▶ _Records to process_
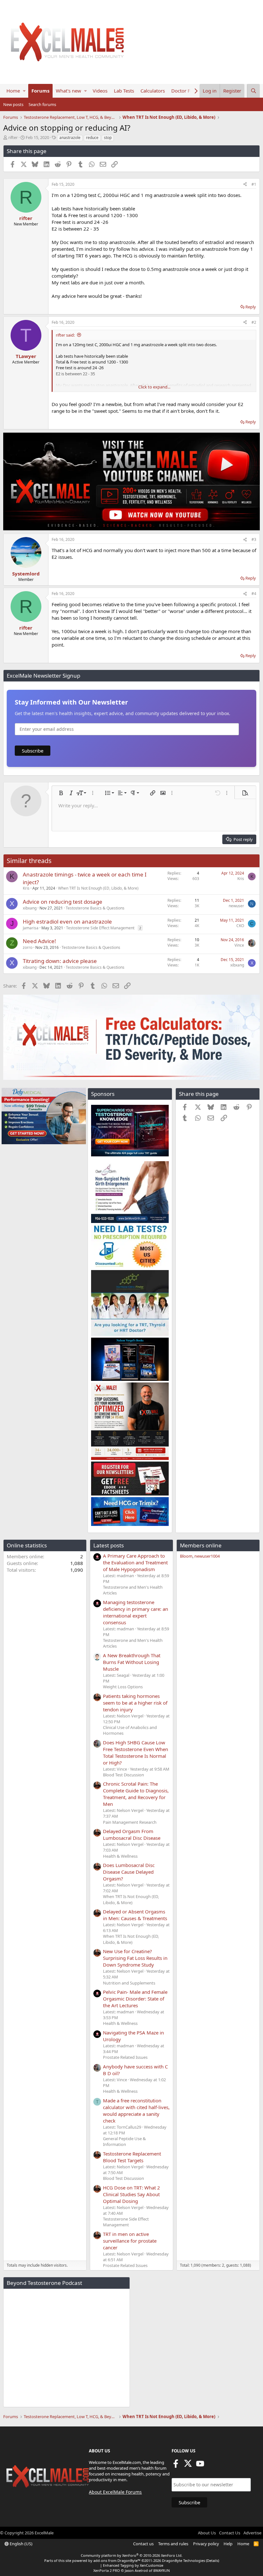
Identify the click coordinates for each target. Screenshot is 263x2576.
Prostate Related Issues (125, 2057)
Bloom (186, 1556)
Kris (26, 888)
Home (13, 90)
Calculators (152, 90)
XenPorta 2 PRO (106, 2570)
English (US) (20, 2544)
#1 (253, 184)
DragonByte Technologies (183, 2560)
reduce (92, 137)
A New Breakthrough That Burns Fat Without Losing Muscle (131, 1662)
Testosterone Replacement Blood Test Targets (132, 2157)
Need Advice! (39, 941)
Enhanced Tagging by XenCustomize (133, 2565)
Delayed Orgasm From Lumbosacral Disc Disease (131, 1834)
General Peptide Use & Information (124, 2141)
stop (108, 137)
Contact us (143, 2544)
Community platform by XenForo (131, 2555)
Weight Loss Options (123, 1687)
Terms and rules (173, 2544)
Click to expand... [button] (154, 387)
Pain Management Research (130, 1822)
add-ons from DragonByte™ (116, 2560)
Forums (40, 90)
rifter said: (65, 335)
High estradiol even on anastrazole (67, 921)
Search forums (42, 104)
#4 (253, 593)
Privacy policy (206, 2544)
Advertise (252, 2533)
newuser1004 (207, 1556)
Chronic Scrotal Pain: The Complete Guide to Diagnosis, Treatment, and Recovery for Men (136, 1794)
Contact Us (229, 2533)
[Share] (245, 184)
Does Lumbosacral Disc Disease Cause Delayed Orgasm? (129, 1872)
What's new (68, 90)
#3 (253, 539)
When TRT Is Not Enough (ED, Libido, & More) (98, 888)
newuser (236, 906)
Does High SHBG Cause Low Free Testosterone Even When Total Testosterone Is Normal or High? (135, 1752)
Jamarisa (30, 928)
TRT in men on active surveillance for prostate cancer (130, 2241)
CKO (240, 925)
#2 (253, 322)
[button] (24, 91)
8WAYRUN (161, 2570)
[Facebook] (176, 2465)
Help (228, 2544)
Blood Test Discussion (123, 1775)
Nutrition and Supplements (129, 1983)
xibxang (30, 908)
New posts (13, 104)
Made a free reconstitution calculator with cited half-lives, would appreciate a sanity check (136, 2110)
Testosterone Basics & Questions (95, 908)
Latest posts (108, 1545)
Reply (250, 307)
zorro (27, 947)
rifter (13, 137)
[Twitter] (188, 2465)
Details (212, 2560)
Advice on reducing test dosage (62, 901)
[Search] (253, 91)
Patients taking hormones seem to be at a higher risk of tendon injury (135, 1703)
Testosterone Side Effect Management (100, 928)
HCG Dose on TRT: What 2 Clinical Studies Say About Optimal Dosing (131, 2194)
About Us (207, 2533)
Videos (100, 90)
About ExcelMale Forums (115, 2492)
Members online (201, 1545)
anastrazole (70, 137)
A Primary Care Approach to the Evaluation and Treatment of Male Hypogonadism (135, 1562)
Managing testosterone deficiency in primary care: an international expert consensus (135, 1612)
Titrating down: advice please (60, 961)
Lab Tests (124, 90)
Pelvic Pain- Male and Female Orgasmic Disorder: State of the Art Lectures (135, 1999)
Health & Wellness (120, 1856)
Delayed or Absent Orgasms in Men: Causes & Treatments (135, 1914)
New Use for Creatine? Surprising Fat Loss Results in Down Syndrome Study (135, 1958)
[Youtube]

---

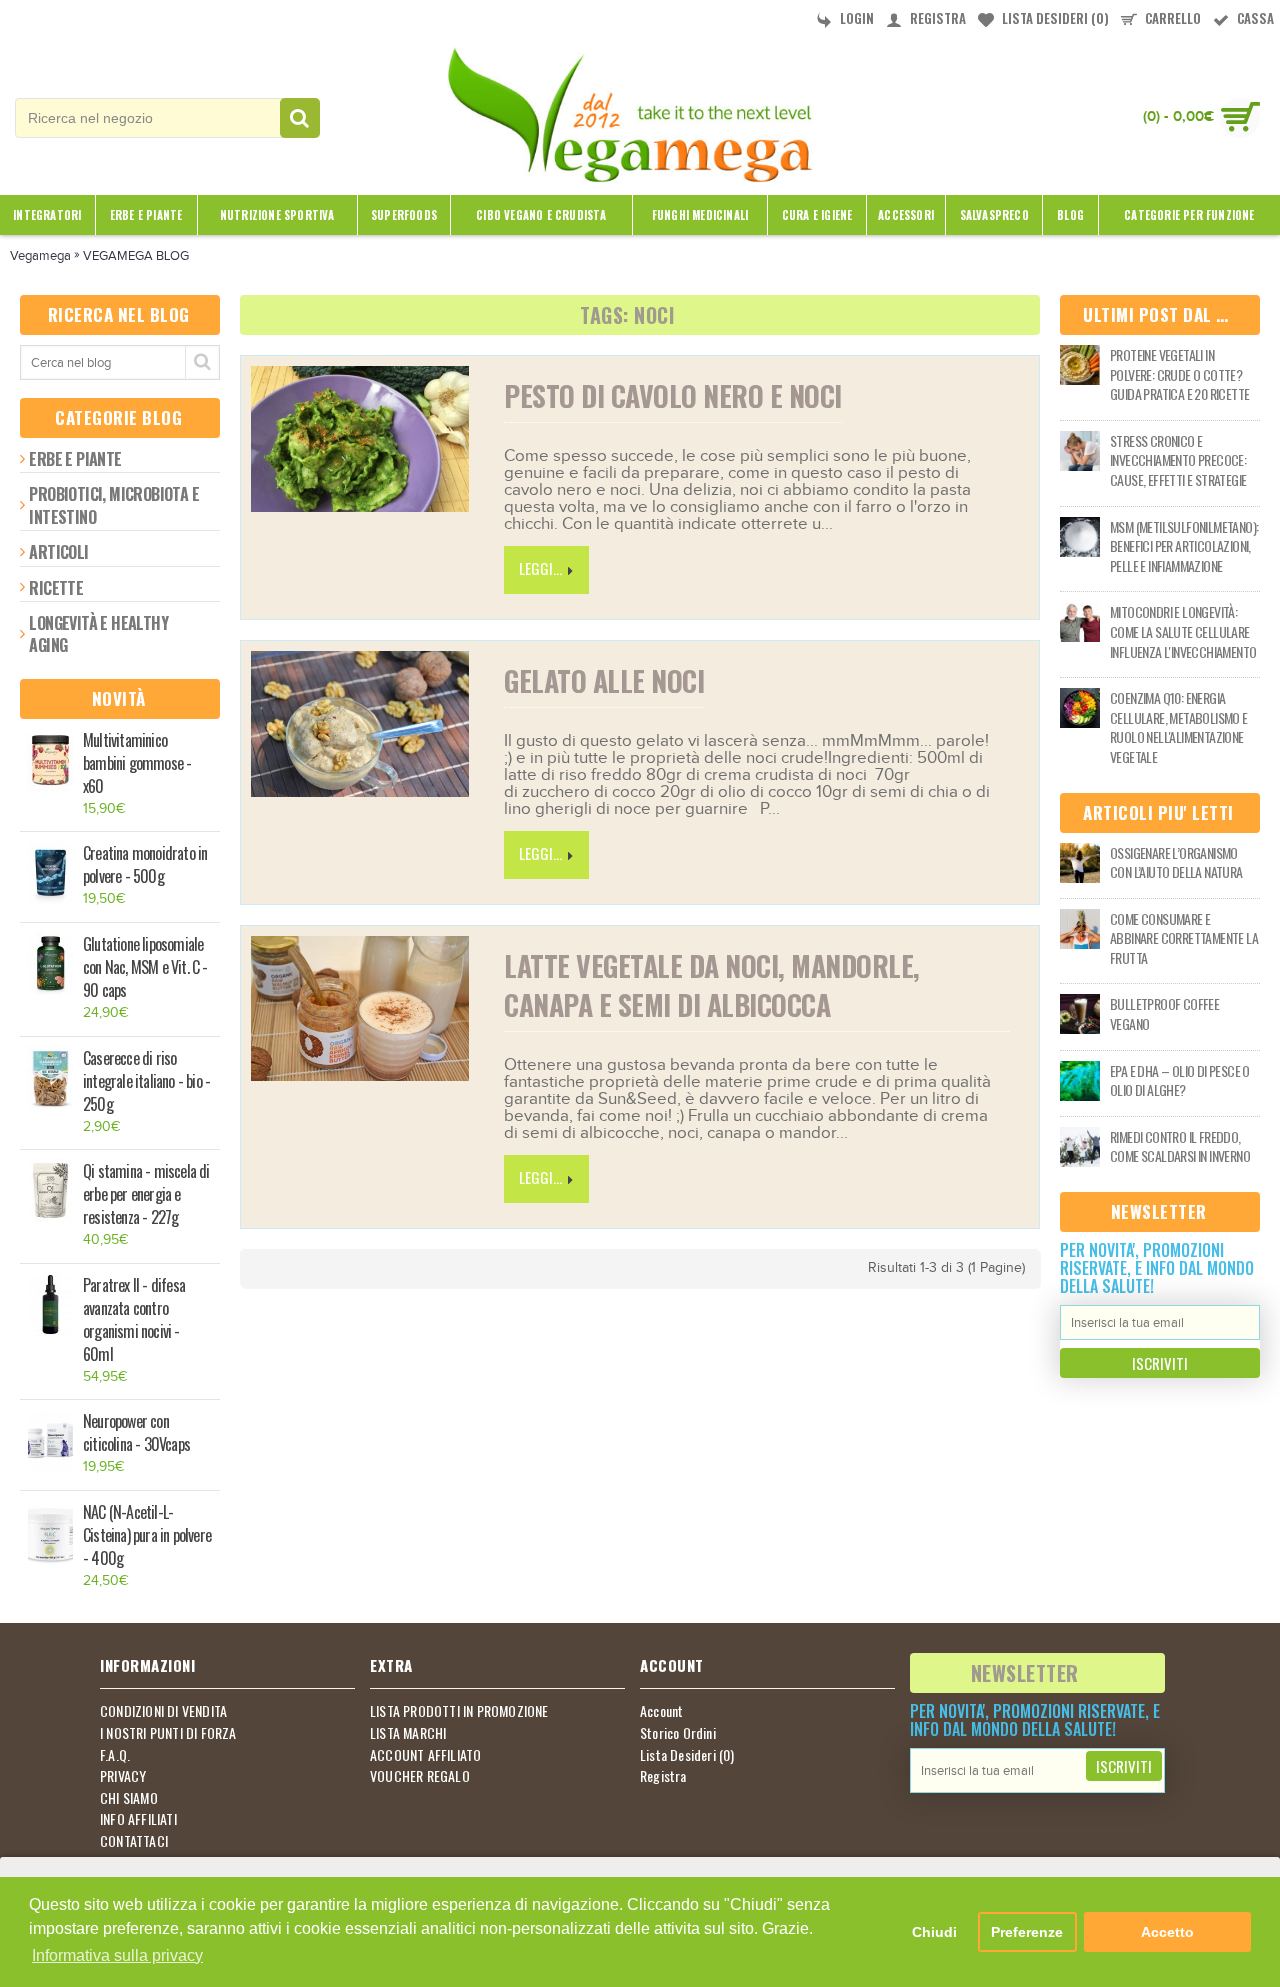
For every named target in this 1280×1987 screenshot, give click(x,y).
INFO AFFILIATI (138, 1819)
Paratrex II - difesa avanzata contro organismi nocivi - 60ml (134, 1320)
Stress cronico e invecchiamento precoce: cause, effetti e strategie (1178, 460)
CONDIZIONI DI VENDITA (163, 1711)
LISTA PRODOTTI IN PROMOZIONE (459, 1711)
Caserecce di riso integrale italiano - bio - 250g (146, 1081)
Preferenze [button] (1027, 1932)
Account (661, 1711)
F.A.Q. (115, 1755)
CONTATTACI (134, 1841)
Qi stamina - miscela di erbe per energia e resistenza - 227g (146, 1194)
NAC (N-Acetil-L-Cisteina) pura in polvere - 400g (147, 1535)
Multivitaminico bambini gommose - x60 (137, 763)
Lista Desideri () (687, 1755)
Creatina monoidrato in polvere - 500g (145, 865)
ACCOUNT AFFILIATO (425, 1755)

==

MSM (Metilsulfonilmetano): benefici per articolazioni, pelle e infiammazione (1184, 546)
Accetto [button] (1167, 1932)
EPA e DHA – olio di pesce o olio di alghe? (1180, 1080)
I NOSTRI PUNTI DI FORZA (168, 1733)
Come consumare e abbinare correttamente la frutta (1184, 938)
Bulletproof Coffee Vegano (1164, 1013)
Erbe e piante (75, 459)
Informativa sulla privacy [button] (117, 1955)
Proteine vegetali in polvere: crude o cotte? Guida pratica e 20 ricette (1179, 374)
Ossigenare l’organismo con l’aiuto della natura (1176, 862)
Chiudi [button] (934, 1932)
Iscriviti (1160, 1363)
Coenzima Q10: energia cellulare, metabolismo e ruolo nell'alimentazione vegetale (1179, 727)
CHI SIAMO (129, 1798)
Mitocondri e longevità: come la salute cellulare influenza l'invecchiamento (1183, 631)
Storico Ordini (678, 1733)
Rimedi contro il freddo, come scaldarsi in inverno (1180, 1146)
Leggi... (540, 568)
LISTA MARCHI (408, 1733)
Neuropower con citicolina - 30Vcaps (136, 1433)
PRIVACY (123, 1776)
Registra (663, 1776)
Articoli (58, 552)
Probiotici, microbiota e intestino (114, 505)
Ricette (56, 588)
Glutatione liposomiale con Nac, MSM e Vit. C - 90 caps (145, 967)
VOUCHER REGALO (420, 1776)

▶ _Exercise brief_
Look above for the line containing "Identify the click" and the line containing "[Search] (253, 91)". Transcribe both, with the lines between them, exactly.

▶ _Response area_
Identify the click coordinates for each target. Screenshot is 263x2576.
Prostate Related Issues (125, 2057)
Bloom (186, 1556)
Kris (26, 888)
Home (13, 90)
Calculators (152, 90)
XenPorta 2 PRO (106, 2570)
English (US) (20, 2544)
#1 (253, 184)
DragonByte Technologies (183, 2560)
reduce (92, 137)
A New Breakthrough That Burns Fat Without Losing Muscle (131, 1662)
Testosterone Replacement Blood Test Targets (132, 2157)
Need Advice! (39, 941)
Enhanced Tagging by XenCustomize (133, 2565)
Delayed Orgasm From Lumbosacral Disc Disease (131, 1834)
General Peptide Use & Information (124, 2141)
stop (108, 137)
Contact us (143, 2544)
Community platform by XenForo (131, 2555)
Weight Loss Options (123, 1687)
Terms and rules (173, 2544)
Click to expand... [button] (154, 387)
Pain Management Research (130, 1822)
add-ons from DragonByte™ (116, 2560)
Forums (40, 90)
rifter said: (65, 335)
High estradiol even on anastrazole (67, 921)
Search forums (42, 104)
#4 (253, 593)
Privacy policy (206, 2544)
Advertise (252, 2533)
newuser1004 (207, 1556)
Chronic Scrotal Pain: The Complete Guide to Diagnosis, Treatment, and Recovery for Men (136, 1794)
Contact Us (229, 2533)
[Share] (245, 184)
Does Lumbosacral Disc Disease Cause Delayed Orgasm? (129, 1872)
What's new (68, 90)
#3 (253, 539)
When TRT Is Not Enough (ED, Libido, & More) (98, 888)
newuser (236, 906)
Does High SHBG Cause Low Free Testosterone Even When Total Testosterone Is Normal or High? (135, 1752)
Jamarisa (30, 928)
TRT in men on active surveillance for prostate cancer (130, 2241)
CKO (240, 925)
#2 (253, 322)
[button] (24, 91)
8WAYRUN (161, 2570)
[Facebook] (176, 2465)
Help (228, 2544)
Blood Test Discussion (123, 1775)
Nutrition and Supplements (129, 1983)
xibxang (30, 908)
New posts (13, 104)
Made a free reconstitution calculator with cited half-lives, would appreciate a sanity check (136, 2110)
Testosterone Basics & Questions (95, 908)
Latest posts (108, 1545)
Reply (250, 307)
zorro (27, 947)
rifter (13, 137)
[Twitter] (188, 2465)
Details (212, 2560)
Advice on reducing test dosage (62, 901)
[Search] (253, 91)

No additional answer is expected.